Yeah, yeah, having relatable characters is Writing 101. I knew that. In my head, that is. In my other stories, I wanted to challenge it— I thought that likeability was overrated. And I still think so. But now I’ve proven to myself, firsthand, that without someone who touches the heart alongside tickling the brain, the story’s not worth telling. Not worth me telling it, at any rate.
When you record a game of DM&DM, you may find your scribblings unusable, but there are other ways to find gold in your pile of dirt. For one: backstory! Even if you don’t use your scrawls in your next short story, then maybe you can write your masterwork on the son of X, or about the townsperson who discovered the antimatter rifle that Bard Guy dropped. When you are ready to put more thought into your work, you’ll find that you’ve already accomplished one of the harder parts. Your transcriptions can also result in you imagining a new way for conflicts to end. Not every fantasy epic ends with the fierce duel to the death, and even fewer end with the orc chieftain transformed into a kitten that nurses his archrival dwarf many years later, when both are at death’s door. Yet stranger things have happened in Dungeons and Dragons.
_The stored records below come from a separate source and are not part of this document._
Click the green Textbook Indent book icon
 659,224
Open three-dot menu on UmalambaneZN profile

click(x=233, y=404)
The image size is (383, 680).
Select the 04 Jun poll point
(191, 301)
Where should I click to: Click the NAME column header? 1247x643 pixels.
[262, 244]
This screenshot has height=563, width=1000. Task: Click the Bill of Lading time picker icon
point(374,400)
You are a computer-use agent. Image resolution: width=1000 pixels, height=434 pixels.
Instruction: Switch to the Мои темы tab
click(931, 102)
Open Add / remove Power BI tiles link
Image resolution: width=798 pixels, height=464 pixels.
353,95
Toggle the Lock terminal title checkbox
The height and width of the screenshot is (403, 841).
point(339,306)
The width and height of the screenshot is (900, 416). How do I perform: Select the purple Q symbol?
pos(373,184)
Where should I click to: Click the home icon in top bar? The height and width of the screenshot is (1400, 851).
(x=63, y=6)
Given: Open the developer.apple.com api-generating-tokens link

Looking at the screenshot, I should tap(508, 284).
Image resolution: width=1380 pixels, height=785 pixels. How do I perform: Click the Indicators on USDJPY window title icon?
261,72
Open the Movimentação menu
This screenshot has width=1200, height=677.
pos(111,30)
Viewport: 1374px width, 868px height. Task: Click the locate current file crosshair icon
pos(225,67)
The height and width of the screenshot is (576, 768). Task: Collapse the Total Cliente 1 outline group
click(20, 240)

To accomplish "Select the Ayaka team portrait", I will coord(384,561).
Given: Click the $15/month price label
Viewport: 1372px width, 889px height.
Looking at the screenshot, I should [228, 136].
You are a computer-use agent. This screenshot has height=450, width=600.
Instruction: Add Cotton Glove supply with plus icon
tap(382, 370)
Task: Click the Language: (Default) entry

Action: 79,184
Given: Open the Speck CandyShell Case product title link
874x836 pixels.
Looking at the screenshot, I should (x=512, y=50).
“Nick, I won’t end up practicing good craft!” You see that? That mentality is what’s keeping you from writing at your lowest point to begin with. First, there must be words. Have any of you tennis players ever played your best game against a wall? Of course not, because the point’s not to win, the point is to move. Once you’re healthy again, physically and mentally, then you can diagram schemes and research squids. If you’re at the point where you can’t think, then you should just record, even if you never look back at what you record again. No one will ever see the DM&DM game I played, and that’s how I like it. Use this slow-down time to examine the basics and accomplish a simple goal at a non-rushed pace. Or, in other words, if you keep failing your skill checks, see if the DM will let you Take 20.